I know what you're thinking, why am I getting emotional over a movie? Trust me, I never get emotional over movies. I rarely go to the movies as is. I'm a broke college student, I can't pay thirteen dollars for a movie ticket and no way am I paying eight dollars for popcorn I can't refill or even finish. You might say, from reading this, that I don't like going to the movies.
But when there's a movie that I love and and enjoy, I become invested. I go out to the crowded theaters on Thursday or Friday night on opening weekend. I buy the small popcorn and eat it alongside the candy and soda I have in my purse. I sit through the movie beginning to end. I like going to the movies because I get the experience that I can't get on the couch with a DVD. I'm willing to pay the money for the tickets and sit there for two plus hours.

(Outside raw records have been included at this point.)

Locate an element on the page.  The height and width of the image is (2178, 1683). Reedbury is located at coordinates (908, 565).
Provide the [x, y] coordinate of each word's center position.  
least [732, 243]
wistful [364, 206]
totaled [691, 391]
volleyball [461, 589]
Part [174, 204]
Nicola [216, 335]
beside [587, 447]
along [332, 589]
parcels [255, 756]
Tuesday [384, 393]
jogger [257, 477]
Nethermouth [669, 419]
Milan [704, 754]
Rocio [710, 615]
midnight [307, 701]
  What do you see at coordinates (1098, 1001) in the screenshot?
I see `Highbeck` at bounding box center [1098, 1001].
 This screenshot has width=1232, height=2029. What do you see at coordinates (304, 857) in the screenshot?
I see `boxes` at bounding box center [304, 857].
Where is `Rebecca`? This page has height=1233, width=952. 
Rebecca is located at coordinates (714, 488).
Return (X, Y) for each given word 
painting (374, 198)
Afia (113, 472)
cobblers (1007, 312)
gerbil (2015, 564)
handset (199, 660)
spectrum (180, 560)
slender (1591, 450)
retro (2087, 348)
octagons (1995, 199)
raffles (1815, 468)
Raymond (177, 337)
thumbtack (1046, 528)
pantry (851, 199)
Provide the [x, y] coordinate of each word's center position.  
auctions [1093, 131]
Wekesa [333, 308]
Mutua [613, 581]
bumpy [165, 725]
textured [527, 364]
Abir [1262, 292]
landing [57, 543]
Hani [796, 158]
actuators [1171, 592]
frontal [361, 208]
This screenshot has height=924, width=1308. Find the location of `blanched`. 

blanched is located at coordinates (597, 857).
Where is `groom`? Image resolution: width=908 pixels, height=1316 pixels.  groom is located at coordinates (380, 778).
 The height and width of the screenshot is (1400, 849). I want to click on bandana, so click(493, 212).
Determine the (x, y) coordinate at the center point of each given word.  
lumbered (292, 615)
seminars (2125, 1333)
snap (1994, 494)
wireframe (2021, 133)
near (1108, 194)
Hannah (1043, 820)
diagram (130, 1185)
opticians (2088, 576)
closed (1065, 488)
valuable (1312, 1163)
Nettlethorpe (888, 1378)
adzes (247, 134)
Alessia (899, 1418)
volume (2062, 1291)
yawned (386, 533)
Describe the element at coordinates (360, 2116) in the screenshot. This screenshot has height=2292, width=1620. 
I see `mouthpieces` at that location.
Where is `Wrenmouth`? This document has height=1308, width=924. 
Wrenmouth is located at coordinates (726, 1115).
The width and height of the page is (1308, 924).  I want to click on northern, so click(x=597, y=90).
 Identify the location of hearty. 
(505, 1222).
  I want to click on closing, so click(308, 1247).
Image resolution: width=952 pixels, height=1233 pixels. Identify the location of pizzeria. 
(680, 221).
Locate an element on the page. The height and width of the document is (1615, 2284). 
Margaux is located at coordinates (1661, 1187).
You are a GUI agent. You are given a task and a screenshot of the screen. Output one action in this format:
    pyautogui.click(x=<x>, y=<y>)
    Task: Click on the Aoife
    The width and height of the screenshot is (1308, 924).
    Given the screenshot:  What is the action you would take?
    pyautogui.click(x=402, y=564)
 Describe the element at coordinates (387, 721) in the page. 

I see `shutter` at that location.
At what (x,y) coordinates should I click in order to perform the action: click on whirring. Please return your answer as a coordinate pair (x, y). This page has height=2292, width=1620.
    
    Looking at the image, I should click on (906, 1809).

But then that's ruined by trolls who want to ruin the movie for everyone.
I was studying for my final when I get a notification on my phone from one of my favorite movie vloggers, and I was warned that Forbes Magazine posted not a movie review, or an article, but a bullet point list of every spoiler in the movie from beginning to end. This was cannon fodder for the online trolls to drop spoilers on Twitter, Facebook, Youtube, Instagram, you name it. I have never been this angry at someone (or several people) until now.
To go out and post this online, before the review embargo had ended, after Marvel studios and the cast begging for everyone to not post spoilers, without thinking about what this could do to the fans, is disgusting. And this isn't the first time they've done this. They did the same thing with the Star Wars: the Last Jedi.
I had to turn off my notifications. I have to stay off social media for the next forty-eight hours and disable the comments on my videos on Youtube regarding anything on the movie until Sunday, when everyone has watched it.
If you want to avoid spoilers of a movie, take a note from me and just turn off your phone, TV, laptop for two days until you see it.